Dans le livre fondateur, « Gestalt thérapie » de Perls, Hefferline et Goodman (PHG) les auteurs nous donnent une définition de la thérapie : « La thérapie consiste alors à analyser la structure interne de l’expérience réelle, quel que soit le degré de contact qu’elle possède. Non pas tant ce que l’on expérimente, ce dont on se souvient, ce qu’on fait ou dit, mais comment on se souvient, on dit, on fait ; l’expression du visage, le ton de la voix, la syntaxe, la posture, l’émotion, l’omission, le respect ou le manque de respect de l’autre etc. En travaillant sur l’unité et le manque d’unité de cette structure de l’expérience, ici et maintenant, il est possible de reconstruire les relations dynamiques de la figure et du fond jusqu’à ce que le contact soit accru, la conscience éclaircie et le comportement stimulé. Mais surtout, la réalisation d’une Gestalt forte est en elle-même curative, car la figure de contact n’est pas simplement un signe mais est en soi l’intégration créative de l’expérience. (PHG chap. 1 p.55)
La thérapie est une analyse de la Gestalt, c’est à dire une Gestalt-analyse. Elle est essentiellement « une sorte d’investigation phénoménologique » comme la définissait Georges Wollants.

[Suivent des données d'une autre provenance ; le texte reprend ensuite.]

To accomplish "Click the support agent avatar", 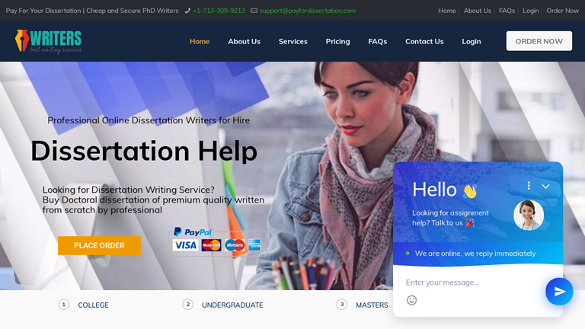I will (529, 216).
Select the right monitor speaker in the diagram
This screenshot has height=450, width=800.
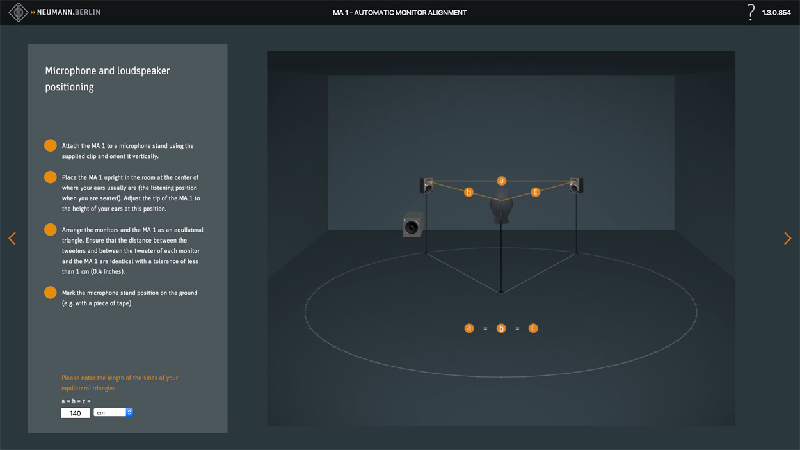575,186
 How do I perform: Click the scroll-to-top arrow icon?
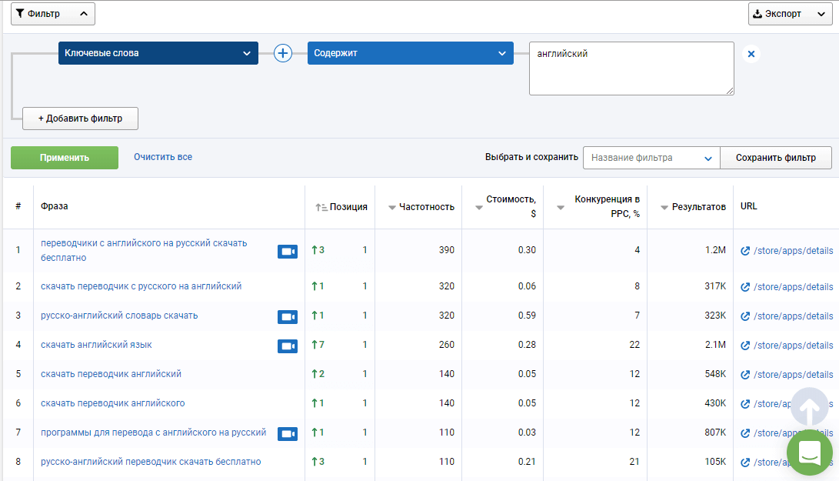pyautogui.click(x=809, y=408)
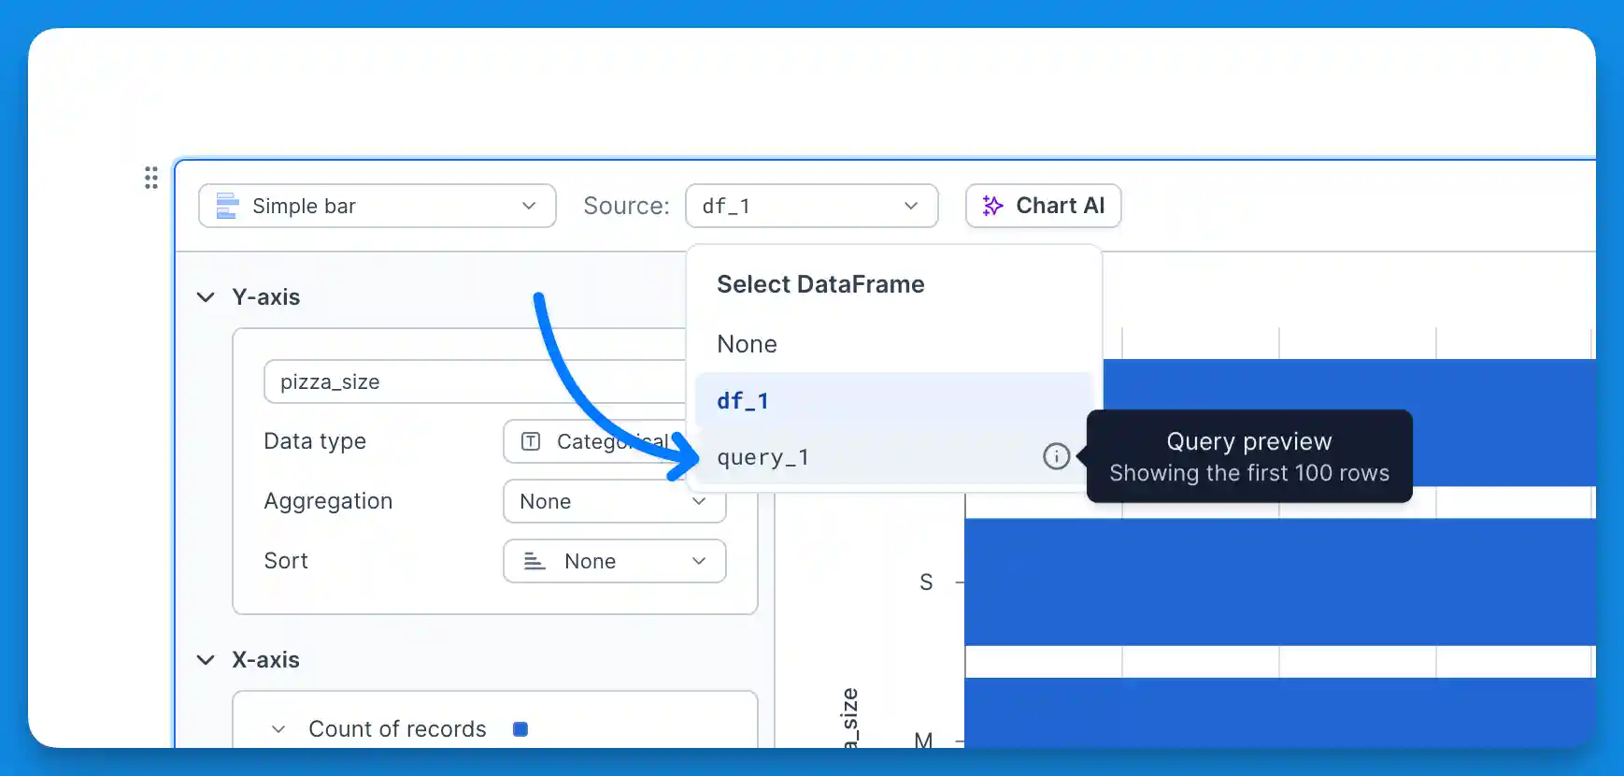Image resolution: width=1624 pixels, height=776 pixels.
Task: Expand the Count of records entry
Action: (x=277, y=728)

Pour lui, le domaine propre de la Gestalt-analyse est la situation et son but est « d’aider les clients à retrouver la liberté de répondre de manière adéquate aux exigences de la situation, en d’autres termes, de mettre en forme (d’organiser) leur interaction avec l’environnement de telle façon que la relation remplisse les exigences de la situation totale, et de rendre le client capable d’achever les tâches de développement qui ont été arrêtées ».